Beads on a frictionless frame of wire I was doing a physics problem and though I have the solution, I have derived a general result which I would like to get verified. I will state the problem here :

Two beads q1, q2 of equal mass m can slide on a fixed frictionless massless rod, bent at right angle. Initially, the beads are held at rest at distances d and 2d from the corner as shown and then released simultaneously. When one bead reaches the corner, where will the other bead be ? Treat the beads as particles. The setup is isolated from any external interference.

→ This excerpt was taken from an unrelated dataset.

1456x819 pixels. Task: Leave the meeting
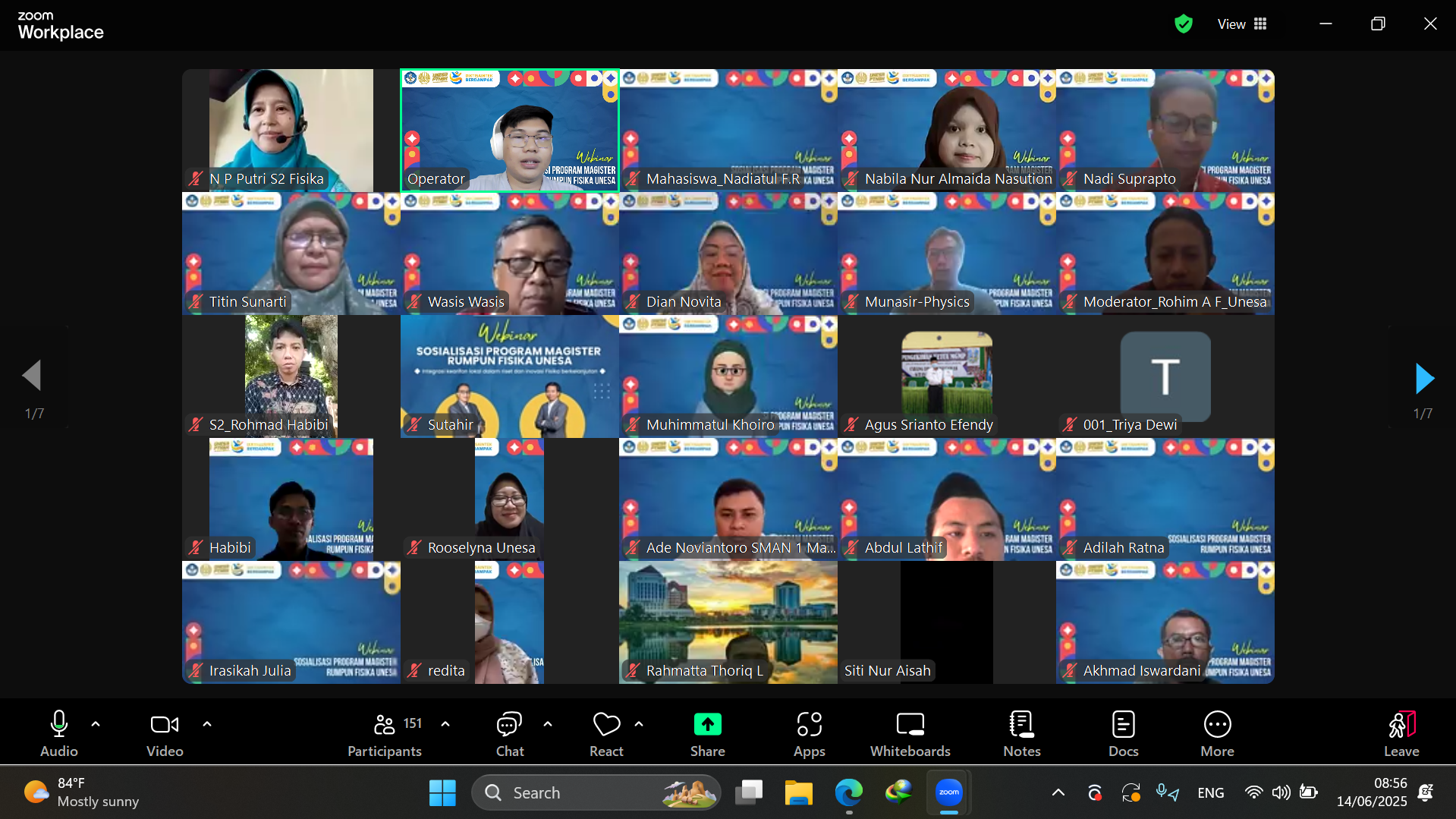click(x=1401, y=733)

I solved this problem by considering small intervals of time dt and I found that after each dt, the ratio of their distances from the corner remains 1:2 , so the line joining these beads is parallel to the initial line joining the beads at all moments in time. And if we were to take any ratio of initial distances from the corner (not just 1:2) , the result would be the same i.e. the beads meet at the corner. Now, if these conclusions are correct, I think there is a beautiful something (symmetry?) going on here which could be explained by using less Mathematics and more Physics. Is there some intuitive way to arrive at this result ? I did think that the wires(frame) does zero work, but got stuck at a later point.

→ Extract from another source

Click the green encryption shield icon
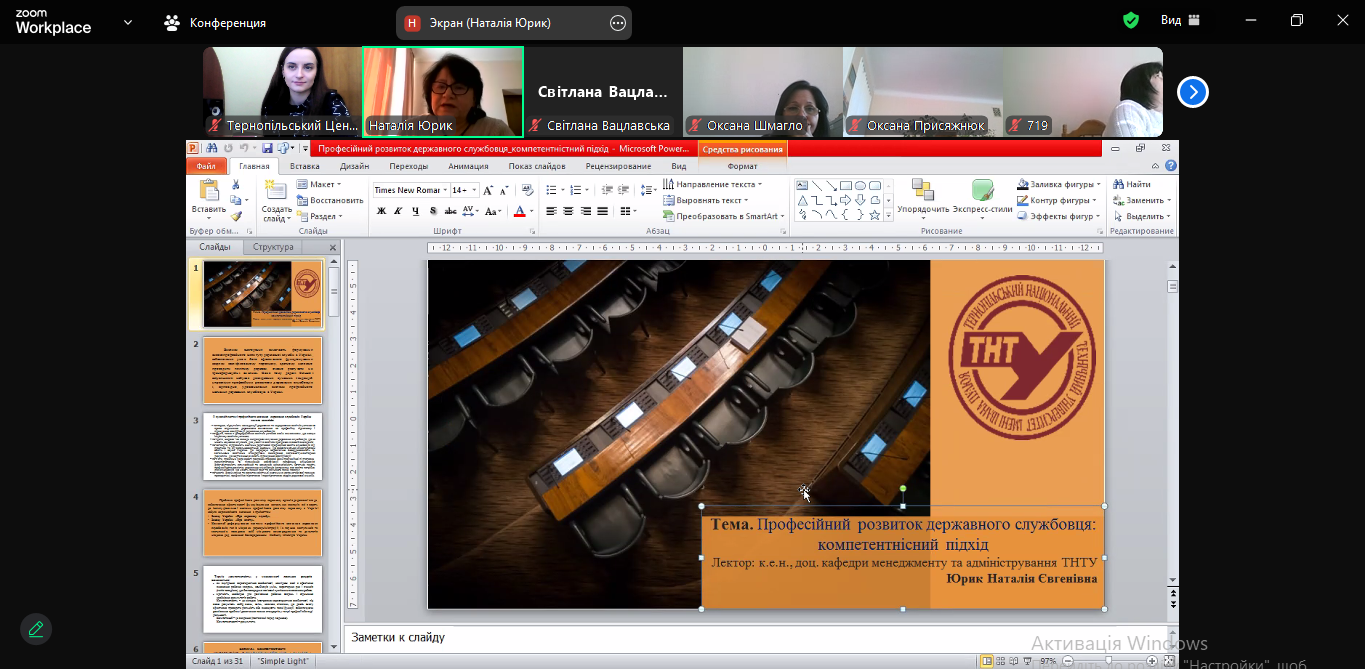 point(1131,21)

I was hoping I could get some help.
 A: It is not clear whether it is gravitational attraction that causes the beads to move, or some other force, but in fact this is irrelevant. The force could be due to gravitational attraction or electrostatic attraction or an invisible spring or anything else.
Newton's Third Law tells us that whatever force $q_1$ exerts on $q_2$, then $q_2$ exerts an equal and opposite force on $q_1$. If we consider $q_1$ and $q_2$ together, then this "internal" force between them cancels out and the remaining forces on the system are a normal force $N_1$ on $q_1$ and a normal force $N_2$ on $q_2$.

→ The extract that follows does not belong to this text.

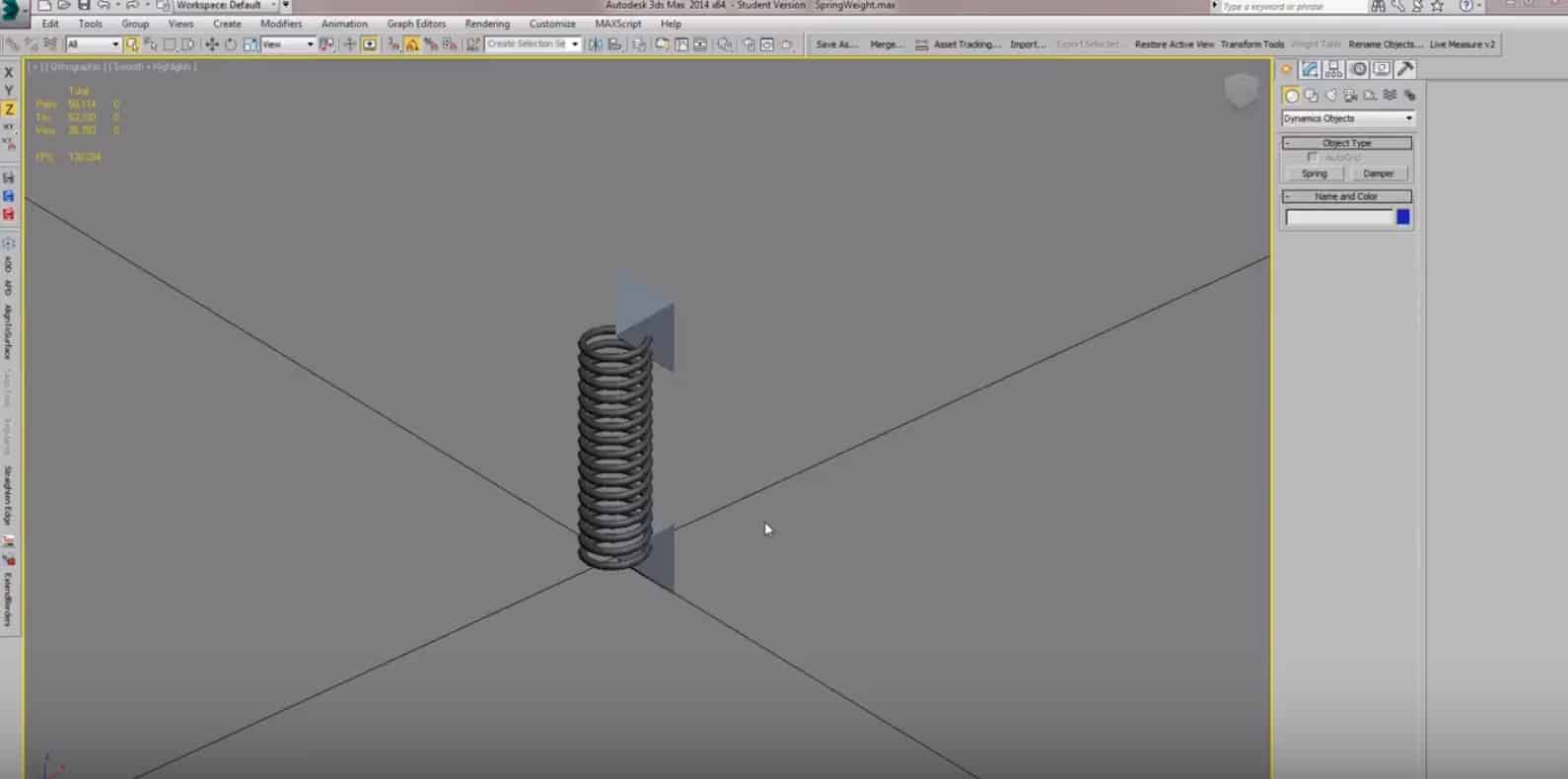Image resolution: width=1568 pixels, height=779 pixels.
Task: Enable the Z axis constraint
Action: pos(9,109)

The ratio $N_1 : N_2$ is $d : 2d$ and the net force therefore acts along a line from $C$ to $O$ where $C$ is mid-way between $q_1$ and $q_2$ and $O$ is the corner. But since $q_1$ and $q_2$ have equal masses, their centre of mass is at $C$, so the centre of mass of the system moves in a straight line towards $O$. So the beads reach $O$ at the same time.
Your intuition that this result does not depend on the initial distances is correct.